Kursi roda roda Narendra bergerak, namun kembali terhenti. "Saya ingin bicara sama kamu, di kamar saya sekarang juga!"
*****
Meski dalam kebingungan,
Naqeela tetap masuk kesana dan dengan takut mendekati Narendra yang sedang berada di dekat jendela kaca.
"A ..."
"Bukan berarti saya tidak akan menghukum kamu."
"Tapi aku tidak bersalah, aku tidak merasa melakukan apapun dan aku tidak pernah melakukan sesuatu seperti yang dia tuduhkan, tolong percaya sama aku."
"Mana bisa saya percaya sama orang seperti kamu sedangkan kita tidak saling mengenal. Saya tidak mau tahu, kamu akan saya hukum." Narendra membalikkan badannya beserta kursi rodanya.

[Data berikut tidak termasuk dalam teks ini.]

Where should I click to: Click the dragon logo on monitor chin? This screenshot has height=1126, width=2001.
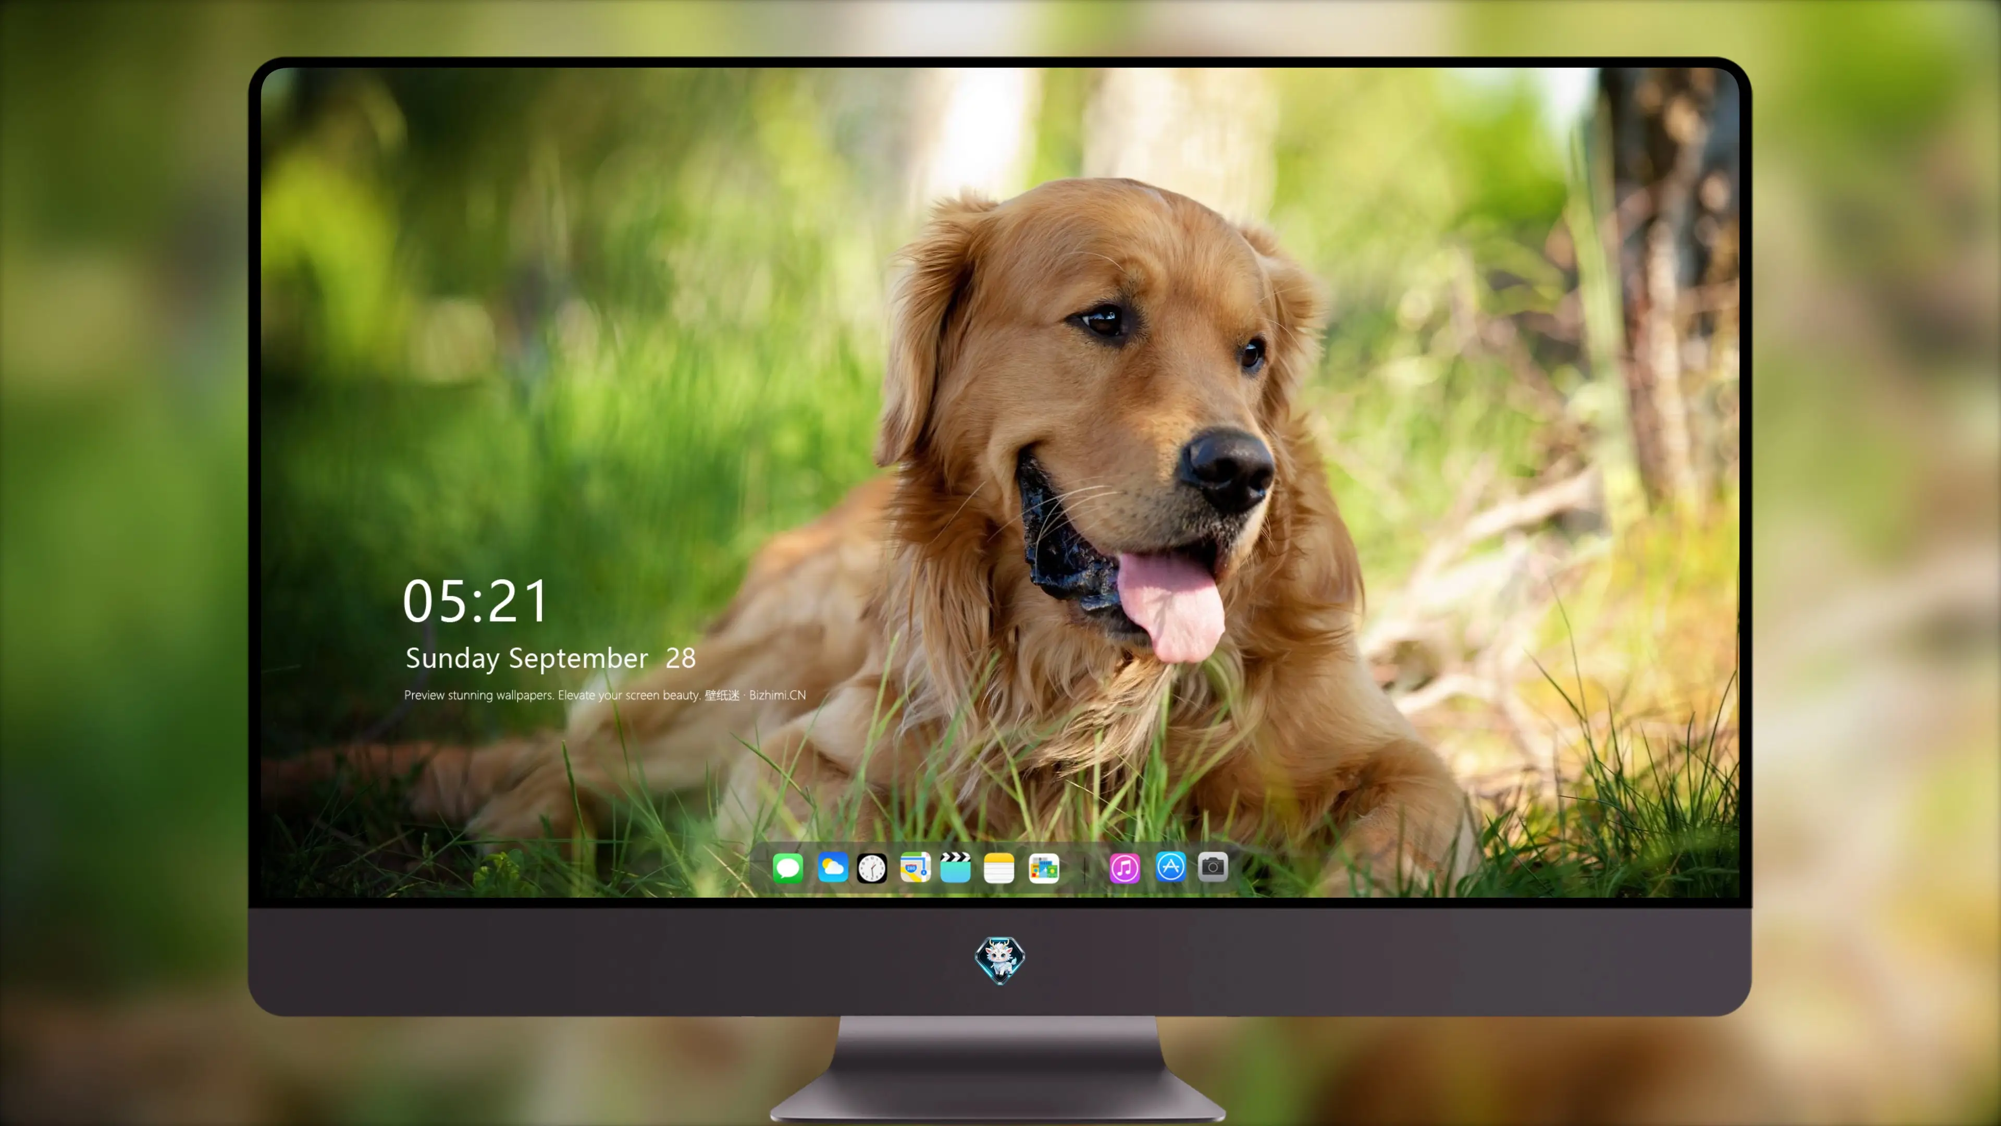tap(1000, 960)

Tatapannya langsung tertuju pada Naqeela.
Gadis itu menunduk takut, kedua tangannya saling bertautan gugup dengan keringat sudah membasahi tubuhnya.
"Bagian mana saja yang sudah dia sentuh?"
Deg.
Kepala Naqeela yang tadinya menunduk seketika terangkat dan langsung saling bertatapan dengan Narendra. "Ka-kamu ..."
"Saya tanya bagian tubuh mana yang sudah dia sentuh?"
"Itu ... Aku ..." Naqeela gugup, dia tidak tahu harus menjawab apa sebab tadi Fadhil hanya memeluknya saja.
Grep.
Tangan Naqeela ditarik kedepan sehingga tubuhnya berada dalam pangkuannya Narendra.
"Eh, a ... Hmm lepaskan aku," pinta Naqeela merasa tidak nyaman berada dalam dekapan Narendra.
"Kenapa? Kamu tidak suka? Bukannya tadi kamu dan dia sudah saling berhubungan 'kan? Kenapa dengan saya kamu tegang dan menolak?"
"A-aku tidak me-me ..."
"Me apa? Menolak? Menungguku? Atau mau melayaniku?"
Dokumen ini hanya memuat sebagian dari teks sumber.